In hydrangea, Ca concentration decreased in foliar, substrate and leachate after 25% biochar amendment rate. However, in boxwood, increasing rate of biochar had no influence on foliar, substrate and leachate Ca concentration. There was a significant species and biochar rate interaction in foliar Mg concentration. Both 10% and 25% biochar amendment caused greater foliar Mg levels for hydrangea, but there was no change in substrate and leachate Mg concentration. In boxwood biochar application had no influence on foliar and substrate Mg concentration but increased Mg loss in leachate. A meta analysis of 114 published papers concluded that biochar addition to mineral soils caused an increase in plant tissue K concentration, but the concentration of plant tissue N and P did not show any significant effect from biochar (Biederman and Harpole, 2013).

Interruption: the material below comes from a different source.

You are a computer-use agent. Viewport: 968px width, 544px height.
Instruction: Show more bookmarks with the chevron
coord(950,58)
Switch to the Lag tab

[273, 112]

Therefore, biochar may be a more important source of P (and K) in soilless substrate (Altland and Locke, 2013).
Conclusion
A precision irrigation system in combination with biochar, a readily available, low cost substrate amendment, increased water holding capacity, reduced the water requirement for hydrangea and reduced leachate volume in both hydrangea and boxwood. Biochar application rate influenced irrigation frequency, which likely affected plant biomass for hydrangea, but the boxwood final dry weight was unaffected by biochar rate. The 10% biochar treatment reduced total irrigation applied by 32% without affecting the hydrangea dry weight. However, in the 25% biochar treatment total irrigation applied was reduced by 72% while the dry weight decreased by 50%. The total amount of water leached and nutrients lost from hydrangea containers were lower in biochar amendment pots due to improvements in the water holding capacity of the substrate and fewer irrigation events in the biochar treatments. The mass of P and K were higher in the leachate from containers that received 25% biochar compared with those amended with 0% biochar in each leachate event. Amendment with biochar was also shown to increase concentration of P and K in both plant tissues and substrate. Although there were measurable differences in substrate and plant P and K concentration caused by biochar amendment, it is unlikely such differences had any impact on the growth or performance of hydrangea plants in this experiment, this might be due to receiving less irrigation in biochar amended pots in hydrangea. In this study application of up to 25% biochar increased P and K concentration in plants and substrate, suggesting it might be able to replace fertilizer requirements if used commercially. However the effect of biochar depends on type of feedstock, pyrolysis/gasification conditions, and the ecosystem or cropping systems to which it is applied. Potential nutrient losses of biochar application will need to be addressed in case of adopting biochar amendment in container nursery production. Fertilizer levels may need to be adjusted accounting for that and the nutrient levels supplied by biochar which can both reduce demand for P and decrease environmental concerns from mineral P applications from conventional fertilizers. Finally, development of substrate water potential-based irrigation logic or schedules based on cues from the crop’s physiological status could help identify set points for on demand irrigation that exploit the water buffering capacity without exceeding it during irrigation cycles.